Reproduce verbatim the part of the records below that opens with the line containing "Where should I" and runs through the last line of the records, both ends included.

-- begin --

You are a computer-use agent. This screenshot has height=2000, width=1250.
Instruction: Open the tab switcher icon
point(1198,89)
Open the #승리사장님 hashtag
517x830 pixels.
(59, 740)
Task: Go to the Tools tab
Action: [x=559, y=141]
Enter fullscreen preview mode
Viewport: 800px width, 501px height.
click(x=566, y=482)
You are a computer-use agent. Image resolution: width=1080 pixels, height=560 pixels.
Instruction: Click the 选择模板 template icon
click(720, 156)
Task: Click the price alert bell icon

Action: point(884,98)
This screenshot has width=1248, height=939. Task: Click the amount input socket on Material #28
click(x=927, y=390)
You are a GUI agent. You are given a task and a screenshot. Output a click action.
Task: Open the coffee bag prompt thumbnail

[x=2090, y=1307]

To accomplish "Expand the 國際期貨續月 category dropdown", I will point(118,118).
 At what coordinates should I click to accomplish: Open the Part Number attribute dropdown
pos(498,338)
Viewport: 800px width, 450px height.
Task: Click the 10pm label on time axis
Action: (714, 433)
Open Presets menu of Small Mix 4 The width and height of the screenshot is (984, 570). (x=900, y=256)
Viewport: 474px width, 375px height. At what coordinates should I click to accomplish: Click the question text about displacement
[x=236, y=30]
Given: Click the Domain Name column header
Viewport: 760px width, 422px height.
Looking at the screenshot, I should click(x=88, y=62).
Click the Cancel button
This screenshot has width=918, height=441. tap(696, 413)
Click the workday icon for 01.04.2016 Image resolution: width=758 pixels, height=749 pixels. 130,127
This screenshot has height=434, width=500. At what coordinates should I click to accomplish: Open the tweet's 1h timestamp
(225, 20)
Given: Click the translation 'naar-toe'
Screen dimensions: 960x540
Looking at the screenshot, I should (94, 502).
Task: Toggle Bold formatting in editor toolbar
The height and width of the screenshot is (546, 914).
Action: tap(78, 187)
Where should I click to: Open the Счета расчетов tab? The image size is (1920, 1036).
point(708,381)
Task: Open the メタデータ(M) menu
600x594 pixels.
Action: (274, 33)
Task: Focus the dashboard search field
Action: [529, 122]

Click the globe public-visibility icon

-- end --

▸ **Worked solution**
Where should I click to: Open the Счета расчетов tab? The image size is (1920, 1036).
point(708,381)
Task: Open the メタデータ(M) menu
600x594 pixels.
Action: (274, 33)
Task: Focus the dashboard search field
Action: [529, 122]

Click the globe public-visibility icon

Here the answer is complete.